Using a dirty toothbrush

We all know how important it is to brush our teeth regularly, but many of us forget about replacing our toothbrushes when they become worn out or frayed. This can lead to bacteria buildup on your toothbrush bristles, which can then transfer onto your teeth and gums when brushing. To prevent this from happening, it's best practice to replace your toothbrush every three months or sooner if you notice any wear.

2011 study found that 64% of toothbrush holders contained mold and yeast, making them even dirtier than toilet seats. Some also contained coliform and staph. Lisa Yakas, a microbiologist at NSF International, told Time, "The toothbrush holder often has many of the factors germs need," adding, "It is dark, damp and not cleaned as frequently as it should be." Keep your toothbrush and toothbrush holder clean by rinsing your toothbrush with hot water after every use, scrubbing off any remaining particles or plaque. You should also clean your toothbrush holder at least once a week using warm soapy water, making sure to get into all the nooks and crannies where dirt can build up. Your toothbrush should be stored upright in a dry place — ideally in a closed cabinet where it will come into contact with fewer germs rather than on the countertop.

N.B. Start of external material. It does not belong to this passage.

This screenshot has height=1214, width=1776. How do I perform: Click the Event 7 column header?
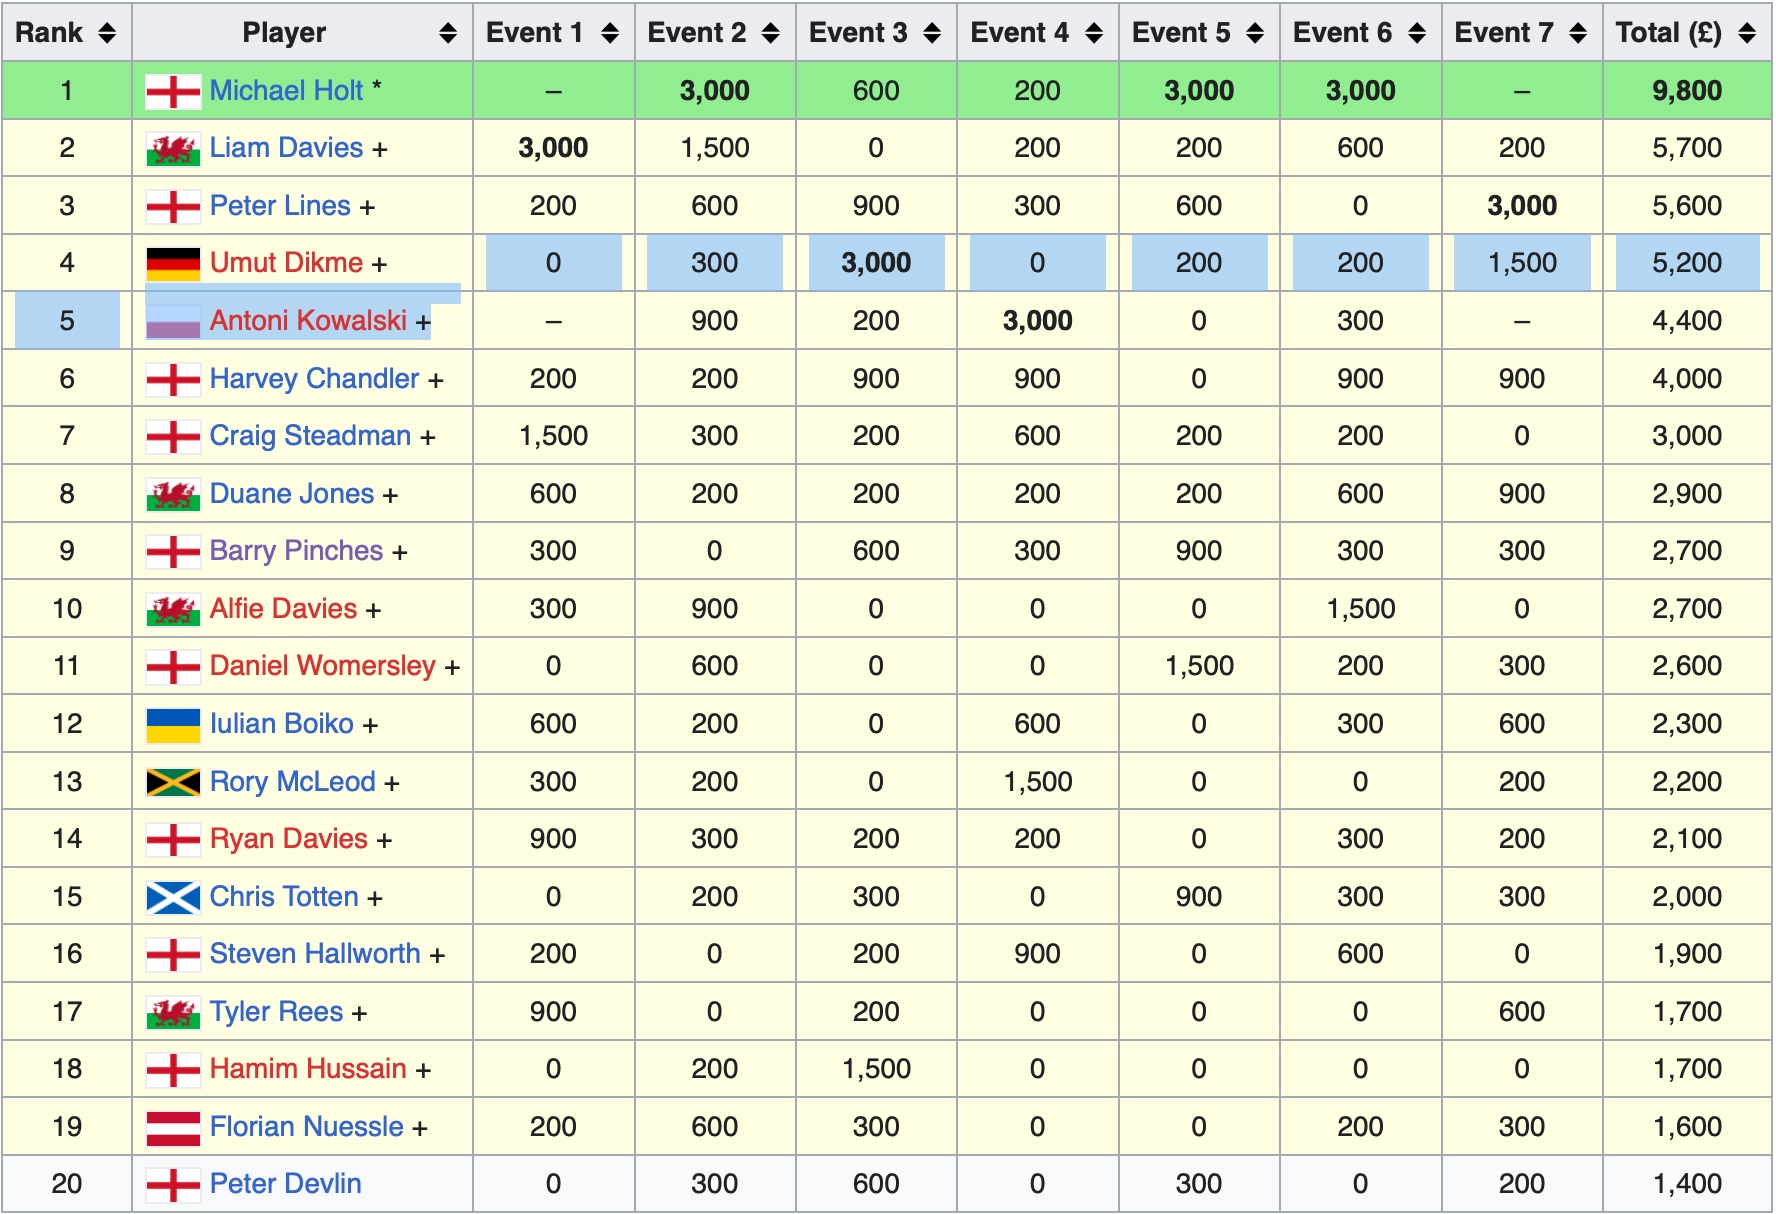[x=1504, y=33]
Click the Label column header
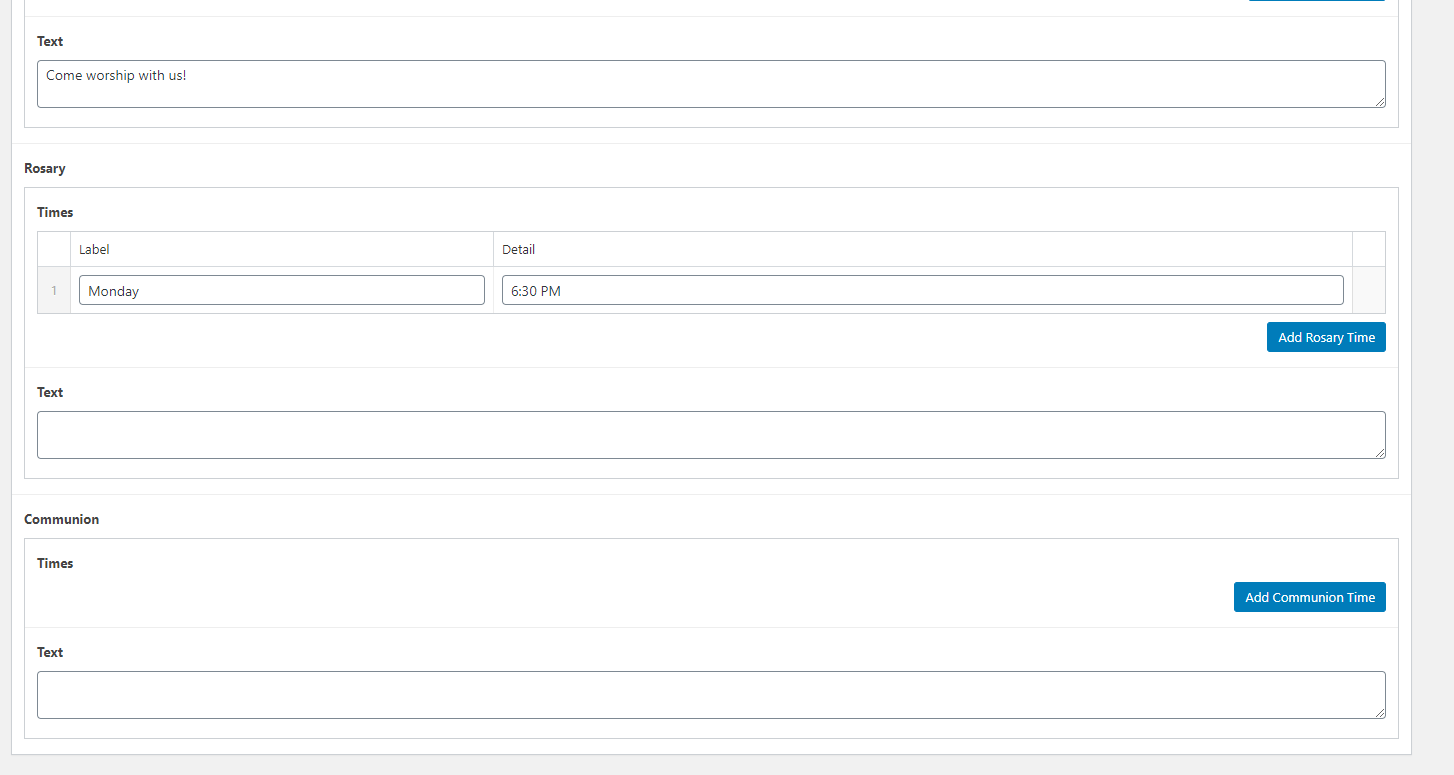This screenshot has height=775, width=1454. tap(94, 249)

Not washing your towels often enough

Your body is clean when you use a bath towel, so it can't possibly get that dirty ... right? Unfortunately, that's not the case. The damp environment of the bathroom provides ideal conditions for bacteria and fungi to grow and multiply, which can transfer to your skin when you use the towel. Common contaminants on a dirty towel are Staphylococcus aureus (staph) bacteria, which can cause skin infections; Enterococcus faecalis (fecal bacteria), which causes digestive issues; Pseudomonas aeruginosa, which causes eye infections; and Candida albicans, which is responsible for yeast infections.

Washing your towels frequently can help prevent the build-up of bacteria and reduce the risk of any odors forming. According to Healthline, towels should be washed with hot water after every three uses to properly sanitize them and keep them free from harmful pathogens. Ensure the towel is completely dry before using it again because damp towels are more prone to harboring bacterial growth than dry ones. If possible, it is best to avoid using fabric softener or dryer sheets when drying your towels, as these products can reduce their absorbency over time. For best results and a fresher-smelling towel, add ½ a cup of white vinegar alongside detergent during a cycle; this will also help eliminate any excess detergent residue that may have been left behind.